= Task description =
Search the listing for the word "checkbox". Copy every line where it is found.

────────────────────────────────────────

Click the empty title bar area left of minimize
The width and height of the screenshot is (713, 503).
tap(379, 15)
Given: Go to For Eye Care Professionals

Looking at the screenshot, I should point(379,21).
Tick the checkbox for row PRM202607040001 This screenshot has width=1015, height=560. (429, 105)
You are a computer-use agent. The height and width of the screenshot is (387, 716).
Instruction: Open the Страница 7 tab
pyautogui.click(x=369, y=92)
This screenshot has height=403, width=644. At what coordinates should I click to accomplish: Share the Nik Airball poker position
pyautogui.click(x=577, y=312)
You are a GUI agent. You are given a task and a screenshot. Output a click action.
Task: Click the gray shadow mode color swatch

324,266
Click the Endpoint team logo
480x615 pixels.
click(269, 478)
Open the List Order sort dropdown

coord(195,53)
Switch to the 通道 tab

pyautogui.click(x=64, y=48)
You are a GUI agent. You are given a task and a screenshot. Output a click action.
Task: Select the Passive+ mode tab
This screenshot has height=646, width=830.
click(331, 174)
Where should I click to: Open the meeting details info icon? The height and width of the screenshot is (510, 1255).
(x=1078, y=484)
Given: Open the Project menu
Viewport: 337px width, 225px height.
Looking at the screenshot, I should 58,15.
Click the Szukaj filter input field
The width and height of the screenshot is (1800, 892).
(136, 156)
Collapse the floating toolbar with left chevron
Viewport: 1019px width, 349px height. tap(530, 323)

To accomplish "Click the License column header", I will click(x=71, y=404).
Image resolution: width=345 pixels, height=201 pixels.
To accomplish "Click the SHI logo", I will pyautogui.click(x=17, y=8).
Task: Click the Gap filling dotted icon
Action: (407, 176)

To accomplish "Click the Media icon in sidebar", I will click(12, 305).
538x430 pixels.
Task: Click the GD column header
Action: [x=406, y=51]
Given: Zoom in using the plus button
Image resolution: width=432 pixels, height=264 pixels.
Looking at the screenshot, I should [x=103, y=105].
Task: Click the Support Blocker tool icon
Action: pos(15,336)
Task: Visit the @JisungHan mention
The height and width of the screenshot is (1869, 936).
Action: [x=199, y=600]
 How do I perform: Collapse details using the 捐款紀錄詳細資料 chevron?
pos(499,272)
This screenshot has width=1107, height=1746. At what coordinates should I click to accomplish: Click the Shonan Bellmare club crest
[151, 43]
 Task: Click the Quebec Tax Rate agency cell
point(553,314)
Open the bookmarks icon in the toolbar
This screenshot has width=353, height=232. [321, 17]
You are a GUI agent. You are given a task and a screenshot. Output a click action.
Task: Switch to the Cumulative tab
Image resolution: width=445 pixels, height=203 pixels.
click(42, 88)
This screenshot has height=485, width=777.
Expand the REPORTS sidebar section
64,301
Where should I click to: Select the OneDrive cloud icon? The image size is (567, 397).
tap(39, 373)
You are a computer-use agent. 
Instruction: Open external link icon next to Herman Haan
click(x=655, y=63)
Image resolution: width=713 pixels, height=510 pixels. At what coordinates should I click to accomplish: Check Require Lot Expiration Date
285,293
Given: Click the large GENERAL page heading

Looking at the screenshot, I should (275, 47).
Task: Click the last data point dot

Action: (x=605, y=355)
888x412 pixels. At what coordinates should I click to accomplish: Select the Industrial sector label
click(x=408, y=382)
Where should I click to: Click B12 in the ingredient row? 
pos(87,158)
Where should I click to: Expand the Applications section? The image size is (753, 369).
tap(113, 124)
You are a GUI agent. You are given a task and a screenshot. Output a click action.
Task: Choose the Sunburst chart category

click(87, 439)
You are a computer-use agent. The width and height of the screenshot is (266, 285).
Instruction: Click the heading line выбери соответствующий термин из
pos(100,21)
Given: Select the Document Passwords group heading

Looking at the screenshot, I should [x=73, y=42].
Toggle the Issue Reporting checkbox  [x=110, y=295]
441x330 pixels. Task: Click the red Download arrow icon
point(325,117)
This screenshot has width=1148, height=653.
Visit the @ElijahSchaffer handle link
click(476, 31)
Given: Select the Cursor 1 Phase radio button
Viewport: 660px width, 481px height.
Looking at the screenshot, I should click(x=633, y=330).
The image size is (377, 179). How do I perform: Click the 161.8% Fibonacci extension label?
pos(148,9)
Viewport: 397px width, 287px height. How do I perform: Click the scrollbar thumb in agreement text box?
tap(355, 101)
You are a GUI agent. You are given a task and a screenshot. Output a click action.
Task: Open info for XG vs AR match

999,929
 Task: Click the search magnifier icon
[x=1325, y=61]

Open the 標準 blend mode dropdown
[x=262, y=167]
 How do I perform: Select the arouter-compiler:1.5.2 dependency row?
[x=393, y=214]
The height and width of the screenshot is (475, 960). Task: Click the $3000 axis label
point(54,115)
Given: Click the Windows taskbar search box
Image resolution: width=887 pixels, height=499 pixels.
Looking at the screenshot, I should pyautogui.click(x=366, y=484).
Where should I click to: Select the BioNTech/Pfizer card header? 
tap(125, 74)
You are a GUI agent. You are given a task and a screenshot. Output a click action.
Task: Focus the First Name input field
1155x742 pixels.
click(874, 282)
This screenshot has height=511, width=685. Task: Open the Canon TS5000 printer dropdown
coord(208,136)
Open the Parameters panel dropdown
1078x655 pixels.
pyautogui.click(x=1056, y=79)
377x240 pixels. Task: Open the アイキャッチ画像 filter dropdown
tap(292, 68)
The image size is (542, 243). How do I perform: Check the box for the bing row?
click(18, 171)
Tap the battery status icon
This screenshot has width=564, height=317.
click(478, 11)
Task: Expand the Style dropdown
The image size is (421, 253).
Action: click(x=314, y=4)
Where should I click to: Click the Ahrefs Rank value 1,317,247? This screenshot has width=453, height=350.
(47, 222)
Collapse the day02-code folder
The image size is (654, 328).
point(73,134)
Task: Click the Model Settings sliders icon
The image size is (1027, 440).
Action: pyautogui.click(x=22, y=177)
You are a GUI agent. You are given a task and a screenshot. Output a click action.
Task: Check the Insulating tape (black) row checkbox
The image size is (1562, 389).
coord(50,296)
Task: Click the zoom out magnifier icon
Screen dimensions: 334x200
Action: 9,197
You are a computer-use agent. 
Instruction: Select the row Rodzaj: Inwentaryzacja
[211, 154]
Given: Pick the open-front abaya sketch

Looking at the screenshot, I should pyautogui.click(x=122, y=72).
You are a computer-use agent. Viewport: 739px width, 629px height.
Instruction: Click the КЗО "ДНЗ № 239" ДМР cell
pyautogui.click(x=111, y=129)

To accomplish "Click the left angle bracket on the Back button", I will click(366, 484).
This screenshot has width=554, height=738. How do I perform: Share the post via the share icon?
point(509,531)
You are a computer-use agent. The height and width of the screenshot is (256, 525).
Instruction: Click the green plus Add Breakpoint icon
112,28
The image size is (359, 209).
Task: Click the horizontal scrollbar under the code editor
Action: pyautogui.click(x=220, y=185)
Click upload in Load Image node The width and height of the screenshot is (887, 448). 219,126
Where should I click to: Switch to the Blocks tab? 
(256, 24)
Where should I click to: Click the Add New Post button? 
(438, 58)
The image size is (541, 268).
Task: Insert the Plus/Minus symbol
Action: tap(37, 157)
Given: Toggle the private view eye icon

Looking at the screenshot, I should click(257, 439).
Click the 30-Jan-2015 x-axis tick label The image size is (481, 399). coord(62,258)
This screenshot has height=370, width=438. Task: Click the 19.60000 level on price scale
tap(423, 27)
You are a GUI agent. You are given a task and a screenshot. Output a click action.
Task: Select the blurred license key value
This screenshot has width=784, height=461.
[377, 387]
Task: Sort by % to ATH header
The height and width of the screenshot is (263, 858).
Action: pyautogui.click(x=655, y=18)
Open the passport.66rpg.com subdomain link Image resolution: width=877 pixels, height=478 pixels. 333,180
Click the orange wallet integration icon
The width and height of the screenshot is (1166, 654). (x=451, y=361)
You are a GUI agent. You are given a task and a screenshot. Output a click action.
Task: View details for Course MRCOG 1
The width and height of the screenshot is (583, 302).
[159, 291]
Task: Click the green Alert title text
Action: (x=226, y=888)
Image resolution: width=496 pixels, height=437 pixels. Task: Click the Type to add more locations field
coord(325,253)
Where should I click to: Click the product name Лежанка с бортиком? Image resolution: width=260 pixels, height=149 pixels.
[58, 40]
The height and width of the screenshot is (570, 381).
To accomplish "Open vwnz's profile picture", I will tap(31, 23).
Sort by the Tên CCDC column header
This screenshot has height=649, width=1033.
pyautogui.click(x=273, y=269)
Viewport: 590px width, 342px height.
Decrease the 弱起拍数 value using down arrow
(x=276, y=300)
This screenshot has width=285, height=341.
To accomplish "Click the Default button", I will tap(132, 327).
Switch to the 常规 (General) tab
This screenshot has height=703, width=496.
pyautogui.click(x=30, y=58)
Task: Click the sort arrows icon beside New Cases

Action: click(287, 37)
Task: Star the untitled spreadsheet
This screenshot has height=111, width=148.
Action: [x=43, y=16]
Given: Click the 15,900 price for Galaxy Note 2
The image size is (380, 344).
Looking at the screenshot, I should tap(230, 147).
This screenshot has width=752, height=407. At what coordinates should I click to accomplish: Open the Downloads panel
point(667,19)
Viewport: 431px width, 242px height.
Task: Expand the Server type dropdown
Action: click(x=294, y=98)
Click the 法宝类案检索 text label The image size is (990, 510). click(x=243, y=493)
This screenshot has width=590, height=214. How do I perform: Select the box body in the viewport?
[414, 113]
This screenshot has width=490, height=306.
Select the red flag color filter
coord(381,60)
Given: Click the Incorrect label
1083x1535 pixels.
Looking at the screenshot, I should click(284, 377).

────────────────────────────────────────

= Completed task =
Tick the checkbox for row PRM202607040001 This screenshot has width=1015, height=560. (429, 105)
Toggle the Issue Reporting checkbox  [x=110, y=295]
Task: Check the Insulating tape (black) row checkbox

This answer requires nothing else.